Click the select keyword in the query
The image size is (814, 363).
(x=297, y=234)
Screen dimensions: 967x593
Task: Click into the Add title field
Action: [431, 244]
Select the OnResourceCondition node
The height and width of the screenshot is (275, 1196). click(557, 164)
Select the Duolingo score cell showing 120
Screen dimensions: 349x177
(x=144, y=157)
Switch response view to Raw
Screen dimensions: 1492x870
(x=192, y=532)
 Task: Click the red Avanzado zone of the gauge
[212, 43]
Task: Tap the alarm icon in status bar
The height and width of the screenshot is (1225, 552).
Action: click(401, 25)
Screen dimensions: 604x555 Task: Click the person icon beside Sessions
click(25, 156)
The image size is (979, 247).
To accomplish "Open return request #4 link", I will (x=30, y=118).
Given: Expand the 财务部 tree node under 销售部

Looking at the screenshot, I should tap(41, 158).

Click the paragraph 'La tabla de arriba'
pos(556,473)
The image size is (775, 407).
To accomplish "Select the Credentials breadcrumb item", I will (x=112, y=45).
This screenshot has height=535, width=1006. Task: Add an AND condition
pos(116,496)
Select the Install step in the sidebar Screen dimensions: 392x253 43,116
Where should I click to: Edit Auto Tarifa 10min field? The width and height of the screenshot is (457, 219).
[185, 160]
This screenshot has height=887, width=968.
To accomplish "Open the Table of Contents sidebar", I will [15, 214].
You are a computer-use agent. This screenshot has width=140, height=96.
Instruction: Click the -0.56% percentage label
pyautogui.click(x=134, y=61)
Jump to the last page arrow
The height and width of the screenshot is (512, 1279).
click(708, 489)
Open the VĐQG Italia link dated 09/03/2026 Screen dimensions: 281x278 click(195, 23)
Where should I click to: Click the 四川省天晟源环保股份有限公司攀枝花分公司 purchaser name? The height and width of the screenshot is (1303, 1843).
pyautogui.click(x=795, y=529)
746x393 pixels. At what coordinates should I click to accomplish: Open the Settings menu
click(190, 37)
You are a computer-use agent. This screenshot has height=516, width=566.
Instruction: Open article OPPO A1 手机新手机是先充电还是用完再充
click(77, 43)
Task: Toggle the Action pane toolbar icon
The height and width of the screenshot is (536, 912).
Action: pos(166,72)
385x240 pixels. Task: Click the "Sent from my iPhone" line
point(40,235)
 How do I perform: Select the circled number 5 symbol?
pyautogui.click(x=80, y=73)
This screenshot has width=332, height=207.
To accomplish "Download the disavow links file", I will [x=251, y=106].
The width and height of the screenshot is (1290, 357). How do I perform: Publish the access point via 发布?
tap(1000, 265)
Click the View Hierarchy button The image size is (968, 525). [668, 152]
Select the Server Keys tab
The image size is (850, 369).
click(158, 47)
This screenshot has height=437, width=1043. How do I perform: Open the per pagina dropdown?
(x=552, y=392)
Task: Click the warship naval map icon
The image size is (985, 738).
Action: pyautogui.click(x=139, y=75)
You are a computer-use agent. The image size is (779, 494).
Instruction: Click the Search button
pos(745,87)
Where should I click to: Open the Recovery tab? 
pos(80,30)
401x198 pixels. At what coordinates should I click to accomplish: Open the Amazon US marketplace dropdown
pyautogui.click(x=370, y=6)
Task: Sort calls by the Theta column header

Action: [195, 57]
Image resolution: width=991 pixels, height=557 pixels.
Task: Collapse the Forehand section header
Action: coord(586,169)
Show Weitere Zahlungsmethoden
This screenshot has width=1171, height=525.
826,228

What the task requires: Reproduce the entries above in full, precisely as written.

Your response:
Click the select keyword in the query
The image size is (814, 363).
(x=297, y=234)
Screen dimensions: 967x593
Task: Click into the Add title field
Action: [431, 244]
Select the OnResourceCondition node
The height and width of the screenshot is (275, 1196). click(557, 164)
Select the Duolingo score cell showing 120
Screen dimensions: 349x177
(x=144, y=157)
Switch response view to Raw
Screen dimensions: 1492x870
(x=192, y=532)
 Task: Click the red Avanzado zone of the gauge
[212, 43]
Task: Tap the alarm icon in status bar
The height and width of the screenshot is (1225, 552).
Action: click(401, 25)
Screen dimensions: 604x555 Task: Click the person icon beside Sessions
click(25, 156)
The image size is (979, 247).
To accomplish "Open return request #4 link", I will (x=30, y=118).
Given: Expand the 财务部 tree node under 销售部

Looking at the screenshot, I should tap(41, 158).

Click the paragraph 'La tabla de arriba'
pos(556,473)
The image size is (775, 407).
To accomplish "Select the Credentials breadcrumb item", I will (x=112, y=45).
This screenshot has height=535, width=1006. Task: Add an AND condition
pos(116,496)
Select the Install step in the sidebar Screen dimensions: 392x253 43,116
Where should I click to: Edit Auto Tarifa 10min field? The width and height of the screenshot is (457, 219).
[185, 160]
This screenshot has height=887, width=968.
To accomplish "Open the Table of Contents sidebar", I will [15, 214].
You are a computer-use agent. This screenshot has width=140, height=96.
Instruction: Click the -0.56% percentage label
pyautogui.click(x=134, y=61)
Jump to the last page arrow
The height and width of the screenshot is (512, 1279).
click(708, 489)
Open the VĐQG Italia link dated 09/03/2026 Screen dimensions: 281x278 click(195, 23)
Where should I click to: Click the 四川省天晟源环保股份有限公司攀枝花分公司 purchaser name? The height and width of the screenshot is (1303, 1843).
pyautogui.click(x=795, y=529)
746x393 pixels. At what coordinates should I click to accomplish: Open the Settings menu
click(190, 37)
You are a computer-use agent. This screenshot has height=516, width=566.
Instruction: Open article OPPO A1 手机新手机是先充电还是用完再充
click(77, 43)
Task: Toggle the Action pane toolbar icon
The height and width of the screenshot is (536, 912).
Action: pos(166,72)
385x240 pixels. Task: Click the "Sent from my iPhone" line
point(40,235)
 How do I perform: Select the circled number 5 symbol?
pyautogui.click(x=80, y=73)
This screenshot has width=332, height=207.
To accomplish "Download the disavow links file", I will [x=251, y=106].
The width and height of the screenshot is (1290, 357). How do I perform: Publish the access point via 发布?
tap(1000, 265)
Click the View Hierarchy button The image size is (968, 525). [668, 152]
Select the Server Keys tab
The image size is (850, 369).
click(158, 47)
This screenshot has height=437, width=1043. How do I perform: Open the per pagina dropdown?
(x=552, y=392)
Task: Click the warship naval map icon
The image size is (985, 738).
Action: pyautogui.click(x=139, y=75)
You are a computer-use agent. The image size is (779, 494).
Instruction: Click the Search button
pos(745,87)
Where should I click to: Open the Recovery tab? 
pos(80,30)
401x198 pixels. At what coordinates should I click to accomplish: Open the Amazon US marketplace dropdown
pyautogui.click(x=370, y=6)
Task: Sort calls by the Theta column header

Action: [195, 57]
Image resolution: width=991 pixels, height=557 pixels.
Task: Collapse the Forehand section header
Action: coord(586,169)
Show Weitere Zahlungsmethoden
This screenshot has width=1171, height=525.
826,228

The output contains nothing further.